Comparison of pressure and two-phase pseudo-pressure in faulted reservoir; a case 8 (L = 2.74 m), b case 9 (L = 10.67 m), and c case 10 (L = 36.58 m))

Table 6 Results of BU1 test using normalized two-phase pseudo-pressure in faulted models

Conclusion

In this study, pressure behavior of volatile oil reservoirs with bottom-hole pressure below the Pb is investigated. It was shown that the normalized two-phase pseudo-pressure procedure could be safely employed for interpretation of two-phase volatile oil well test data. Followings also are inferred from this study:

  1. 1.

    During drawdown test of volatile oil reservoirs with flowing bottom-hole pressure below the Pb, a zone with high gas saturation is observed near the wellbore.
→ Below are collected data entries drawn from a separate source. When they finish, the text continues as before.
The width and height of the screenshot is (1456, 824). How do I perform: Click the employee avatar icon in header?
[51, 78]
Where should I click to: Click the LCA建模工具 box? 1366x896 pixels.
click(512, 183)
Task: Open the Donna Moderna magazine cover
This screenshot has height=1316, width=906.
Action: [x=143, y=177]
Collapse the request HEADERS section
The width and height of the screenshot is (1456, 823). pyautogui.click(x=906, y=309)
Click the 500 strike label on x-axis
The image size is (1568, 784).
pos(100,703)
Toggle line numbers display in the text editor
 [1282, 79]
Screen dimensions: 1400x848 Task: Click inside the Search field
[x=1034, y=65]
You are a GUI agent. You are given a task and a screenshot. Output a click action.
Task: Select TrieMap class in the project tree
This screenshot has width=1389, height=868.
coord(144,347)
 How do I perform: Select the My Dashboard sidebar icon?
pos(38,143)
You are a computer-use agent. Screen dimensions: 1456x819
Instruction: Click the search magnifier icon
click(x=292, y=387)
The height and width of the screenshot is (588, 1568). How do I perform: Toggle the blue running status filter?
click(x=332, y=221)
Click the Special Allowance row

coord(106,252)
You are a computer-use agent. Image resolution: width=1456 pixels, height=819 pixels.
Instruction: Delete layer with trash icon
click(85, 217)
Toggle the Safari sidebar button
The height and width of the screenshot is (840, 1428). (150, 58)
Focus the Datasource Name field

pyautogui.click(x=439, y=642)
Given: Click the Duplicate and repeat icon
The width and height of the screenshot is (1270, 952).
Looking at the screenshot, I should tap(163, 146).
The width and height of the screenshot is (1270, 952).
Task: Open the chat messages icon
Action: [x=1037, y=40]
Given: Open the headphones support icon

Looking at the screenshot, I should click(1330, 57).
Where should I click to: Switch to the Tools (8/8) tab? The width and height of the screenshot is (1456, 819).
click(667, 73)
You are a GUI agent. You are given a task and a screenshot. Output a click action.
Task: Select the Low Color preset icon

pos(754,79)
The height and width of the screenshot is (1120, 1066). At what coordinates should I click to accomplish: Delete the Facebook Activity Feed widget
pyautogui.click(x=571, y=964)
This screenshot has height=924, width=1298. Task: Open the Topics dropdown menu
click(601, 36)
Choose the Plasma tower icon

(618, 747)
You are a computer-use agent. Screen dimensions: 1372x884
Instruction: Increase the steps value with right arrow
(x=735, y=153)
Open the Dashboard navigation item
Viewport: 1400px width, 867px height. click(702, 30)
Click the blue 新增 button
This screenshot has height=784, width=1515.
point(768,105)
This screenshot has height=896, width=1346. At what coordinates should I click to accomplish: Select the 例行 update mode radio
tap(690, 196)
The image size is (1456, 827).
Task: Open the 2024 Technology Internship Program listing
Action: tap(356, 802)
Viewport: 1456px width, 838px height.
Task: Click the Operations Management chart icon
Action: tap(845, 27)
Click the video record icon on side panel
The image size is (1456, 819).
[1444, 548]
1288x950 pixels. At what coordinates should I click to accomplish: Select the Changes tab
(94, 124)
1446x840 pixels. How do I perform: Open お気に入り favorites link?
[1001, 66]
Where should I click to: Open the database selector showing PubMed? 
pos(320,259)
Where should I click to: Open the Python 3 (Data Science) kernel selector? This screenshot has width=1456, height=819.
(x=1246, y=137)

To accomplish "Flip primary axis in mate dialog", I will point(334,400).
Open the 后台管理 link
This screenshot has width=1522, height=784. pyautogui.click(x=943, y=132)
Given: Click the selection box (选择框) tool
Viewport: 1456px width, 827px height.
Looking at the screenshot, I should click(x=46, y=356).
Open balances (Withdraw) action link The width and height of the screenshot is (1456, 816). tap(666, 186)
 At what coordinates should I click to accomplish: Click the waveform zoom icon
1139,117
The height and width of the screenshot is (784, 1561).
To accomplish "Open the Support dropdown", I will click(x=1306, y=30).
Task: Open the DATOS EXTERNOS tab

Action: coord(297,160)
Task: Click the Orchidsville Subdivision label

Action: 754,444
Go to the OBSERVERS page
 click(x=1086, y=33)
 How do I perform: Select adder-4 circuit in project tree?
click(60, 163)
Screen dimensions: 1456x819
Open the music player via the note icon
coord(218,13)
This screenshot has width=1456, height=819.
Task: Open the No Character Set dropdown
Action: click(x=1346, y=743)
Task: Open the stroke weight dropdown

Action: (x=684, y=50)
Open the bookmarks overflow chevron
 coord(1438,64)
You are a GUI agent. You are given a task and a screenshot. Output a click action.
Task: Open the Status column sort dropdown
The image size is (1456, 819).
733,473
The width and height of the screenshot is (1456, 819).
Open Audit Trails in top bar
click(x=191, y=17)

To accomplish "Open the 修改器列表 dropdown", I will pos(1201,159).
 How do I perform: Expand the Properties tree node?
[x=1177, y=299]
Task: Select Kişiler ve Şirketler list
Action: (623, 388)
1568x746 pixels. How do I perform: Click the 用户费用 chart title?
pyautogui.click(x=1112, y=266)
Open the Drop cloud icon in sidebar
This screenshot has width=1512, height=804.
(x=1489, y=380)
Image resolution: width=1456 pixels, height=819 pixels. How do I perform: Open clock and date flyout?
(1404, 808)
During subsequent buildup, the liberated gas may condense into the oil, only if the difference between the average reservoir pressure and Pb is high enough.

  2. 2.

    The high gas saturation zone near the wellbore in volatile oil reservoirs causes a composite behavior in well test data, which shows decrease in mobility during drawdowns and increase in mobility during buildups.

  3. 3.

    Employing normalized two-phase pseudo-pressure function introduced in this study is found to be a suitable method for well test interpretation in volatile oil reservoirs, provided that relative permeability and PVT data are available. Using the aforementioned method, the permeability and the wellbore skin are estimated by removing the effect of gas saturation on the well test results.

  4. 4.

    This method was successfully applied for well test interpretation in a faulted reservoir in where the fault lies at the two‐phase region and beyond it. The results were satisfactory for all cases.